An Athlete’s Take: The Jersey Debate
Published: Monday, April 23, 2012
Updated: Monday, April 23, 2012 16:04
It may have only been an unlikely possibility a couple of years ago but it seems more and more likely that the iconic NBA jersey’s which lay out like badges of honor replete with our favorite city and player’s names may soon be adorned with numerous brand names. Just imagine your coveted #17 Jeremy Lin jersey with the Coca Cola logo splashed across the front. It could be happening sooner than you think.
A couple of weeks ago a presentation to the league’s board of governors hinted that the NBA could become the first of the major four sports here in the United Stated to adopt advertising as part of team apparel. With the labor dispute still fresh in the minds of everyone the league may be making a play to secure its finances for the future, what better than new advertising opportunities for its sponsors?

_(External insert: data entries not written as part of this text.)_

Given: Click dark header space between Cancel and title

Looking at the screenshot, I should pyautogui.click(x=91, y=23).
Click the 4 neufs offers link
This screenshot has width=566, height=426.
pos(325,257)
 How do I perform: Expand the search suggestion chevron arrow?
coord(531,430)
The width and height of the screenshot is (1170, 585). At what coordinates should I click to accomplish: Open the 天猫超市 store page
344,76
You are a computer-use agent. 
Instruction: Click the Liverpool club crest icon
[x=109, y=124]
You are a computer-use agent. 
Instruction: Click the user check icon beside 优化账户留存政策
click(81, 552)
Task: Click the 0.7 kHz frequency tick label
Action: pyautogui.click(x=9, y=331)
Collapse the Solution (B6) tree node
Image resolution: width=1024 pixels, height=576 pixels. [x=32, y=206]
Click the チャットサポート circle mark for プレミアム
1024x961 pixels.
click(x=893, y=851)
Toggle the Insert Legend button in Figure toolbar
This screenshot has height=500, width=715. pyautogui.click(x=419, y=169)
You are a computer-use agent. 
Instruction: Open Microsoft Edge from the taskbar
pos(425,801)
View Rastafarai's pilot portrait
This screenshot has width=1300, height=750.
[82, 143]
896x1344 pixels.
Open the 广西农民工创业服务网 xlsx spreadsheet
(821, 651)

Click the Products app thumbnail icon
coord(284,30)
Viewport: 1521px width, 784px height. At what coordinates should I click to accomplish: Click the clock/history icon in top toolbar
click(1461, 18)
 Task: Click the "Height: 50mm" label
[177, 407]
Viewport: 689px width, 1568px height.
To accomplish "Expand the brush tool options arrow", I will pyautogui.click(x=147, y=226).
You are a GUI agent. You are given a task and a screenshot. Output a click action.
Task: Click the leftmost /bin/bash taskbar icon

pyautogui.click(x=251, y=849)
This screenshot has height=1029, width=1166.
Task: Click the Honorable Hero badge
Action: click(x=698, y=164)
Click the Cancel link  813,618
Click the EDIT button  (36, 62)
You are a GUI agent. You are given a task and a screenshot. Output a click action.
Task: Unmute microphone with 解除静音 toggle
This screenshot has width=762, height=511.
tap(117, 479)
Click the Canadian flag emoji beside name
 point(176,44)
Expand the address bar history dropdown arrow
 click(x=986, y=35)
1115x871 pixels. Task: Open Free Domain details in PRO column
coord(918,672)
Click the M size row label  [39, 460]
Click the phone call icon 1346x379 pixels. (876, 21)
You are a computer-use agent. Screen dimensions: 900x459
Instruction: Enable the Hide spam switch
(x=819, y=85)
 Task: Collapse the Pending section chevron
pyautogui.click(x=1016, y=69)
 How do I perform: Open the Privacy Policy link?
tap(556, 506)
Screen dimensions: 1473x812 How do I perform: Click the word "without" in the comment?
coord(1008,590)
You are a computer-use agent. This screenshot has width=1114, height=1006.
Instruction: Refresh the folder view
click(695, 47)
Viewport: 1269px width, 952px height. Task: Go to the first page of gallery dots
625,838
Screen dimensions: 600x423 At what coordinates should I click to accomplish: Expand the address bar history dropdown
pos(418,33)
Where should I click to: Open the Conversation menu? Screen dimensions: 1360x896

Unfortunately this will not sit well with the purists of the game, and more importantly, the fans. A fan’s connection to their teams is an almost unbreakable bond. Year after year through the lofty highs and abysmal lows fans support their teams through thick and thin and contrary to popular belief the notion that this jersey sponsorship would change that is nonsensical.
Sure, when it inevitably happens (there is too much money in it for it to not) there will be a harsh backlash. In fact pundits have argued that some fans may even try to organize a boycott or stop purchasing apparel, both of which are unfounded. Let’s face it, commercialization is nothing new in American Sports. Those who argue against this may want to take a closer look at the NBA landscape as it is right now.
In the wake of this news, fans everywhere have been making big principled stands about their opposition to this but quite frankly the NBA knows deep down eventually they’ll just get over it and go back to watching basketball. It may be bad for a while but the league will most likely just wait it out. After that the fans will get used to it and things will go back to normal.
Advertising in jerseys has long been used in other sports and they have in fact become almost iconic, engrained in the favorite memories of their teams’ history. For example “Carlsberg,” the once long-time sponsor of English soccer team Liverpool, became the beer of choice for many of their supporters.
Even the most popular sports jersey in the world, FC Barcelona’s, has the logo “Quatar Foundation” on the front and that does not seem to deter his ardent supporters at all. If soccer, the world’s most popular sport, can survive with its level of commercialization which has been going on since the 80s, surely the NBA fans will adjust.
What people seem to forget is that there is already advertising all over the NBA. It’s just all over the basket structure, all over the courts, all over the inside of the arena, even the arena names, is just the tip of the iceberg. The broadcasts are filled with sponsors, the commentators reference them all the time, even the statistics are sponsored, case and point , ‘The KFC Bucket Chart.’ Even the events are named after advertising, such as the “Kia Slam Dunk Contest” where they had the audacity to bring a Kia car on court to kick start Blake Griffin’s commercial career. And guess what? Nobody watches any less because of it.
While the immediate visibility of adding a patch to the jerseys may cause initial outrage, people will eventually get used to it and stop caring. The NBA will outlast the embarrassment campaign. Quite frankly a business only feels embarrassment when negative PR affects their bottom line and with the newly found revenue, it wont.
So are you ready to pick up your Kobe Bryant ‘Weight Watchers’ Lakers jersey?